- _What to work on_: With the pictures omitted, please transcribe exactly the lines beginning at the one that contains "Click the dupeKill app icon in title bar" and ending with the last line of the records below.

⟨

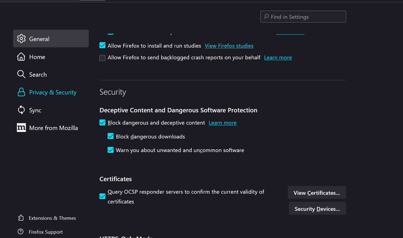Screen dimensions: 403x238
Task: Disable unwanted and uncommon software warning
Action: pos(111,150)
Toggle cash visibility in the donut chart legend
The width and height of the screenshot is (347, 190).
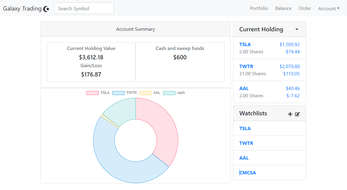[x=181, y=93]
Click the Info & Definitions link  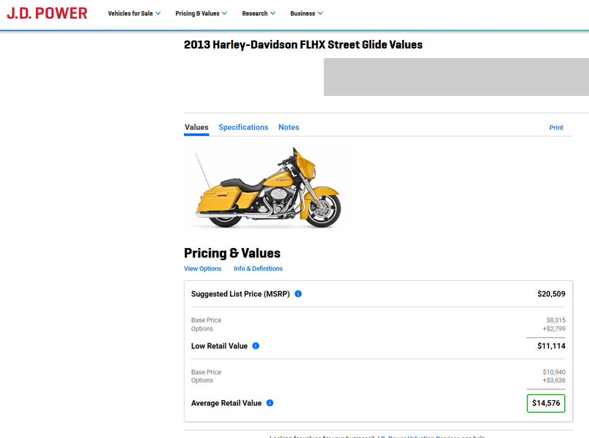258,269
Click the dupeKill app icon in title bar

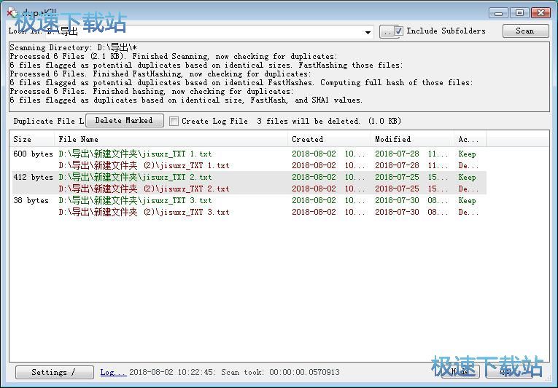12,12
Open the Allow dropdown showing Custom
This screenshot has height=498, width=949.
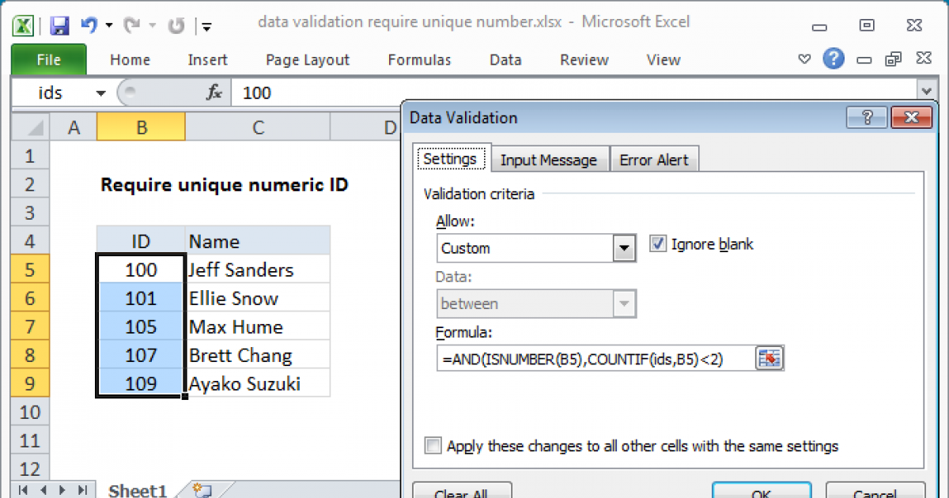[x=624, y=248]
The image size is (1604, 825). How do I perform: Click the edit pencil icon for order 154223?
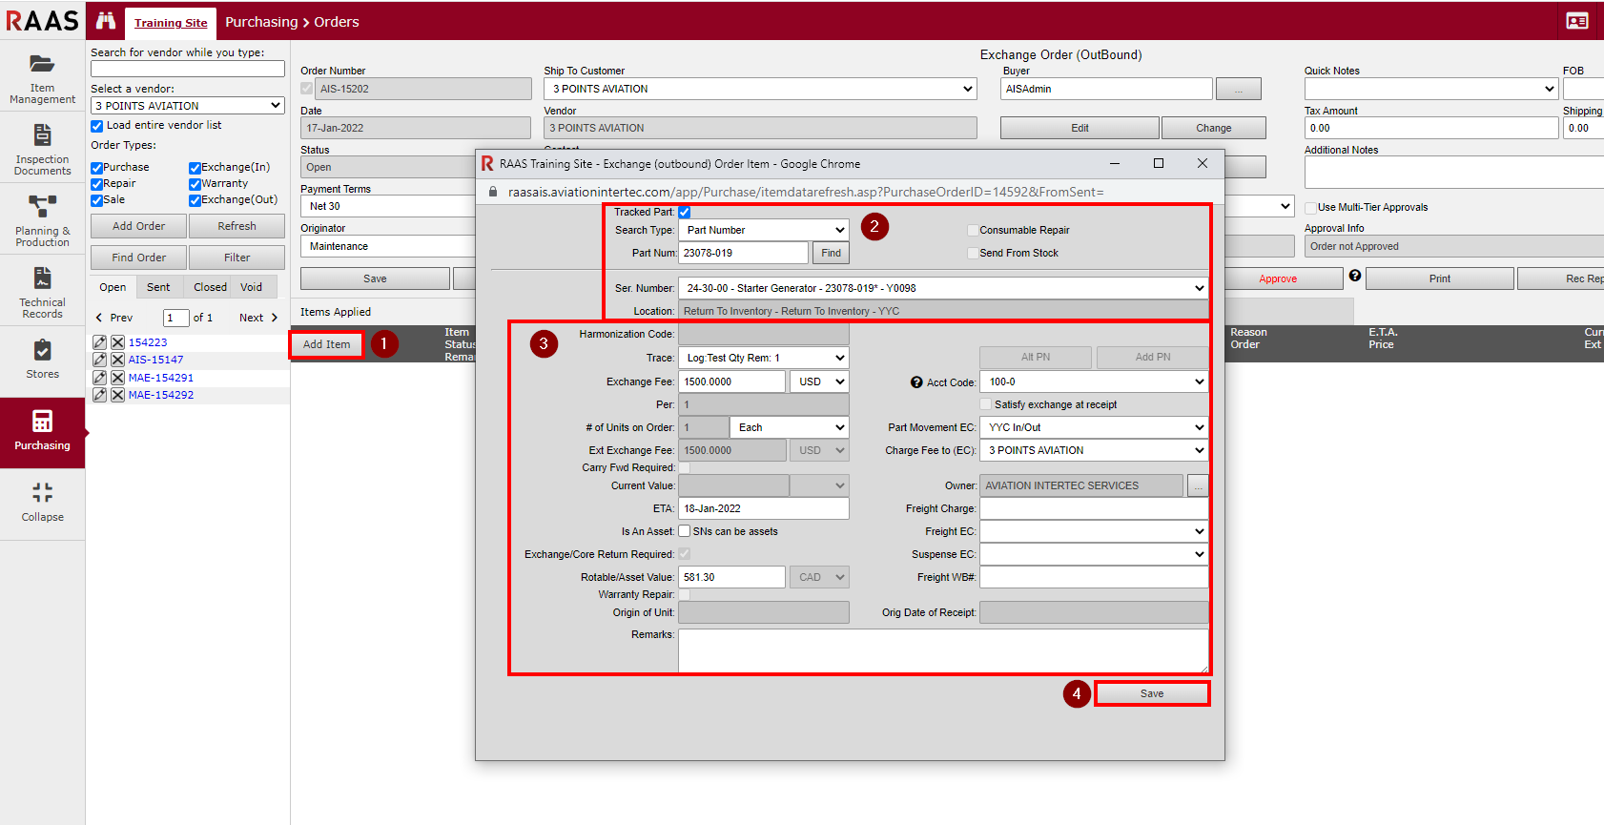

⟩

- _Answer to the problem_:
Click the dupeKill app icon in title bar

12,12
Open the Allow dropdown showing Custom
This screenshot has height=498, width=949.
[x=624, y=248]
The image size is (1604, 825). How do I perform: Click the edit pencil icon for order 154223?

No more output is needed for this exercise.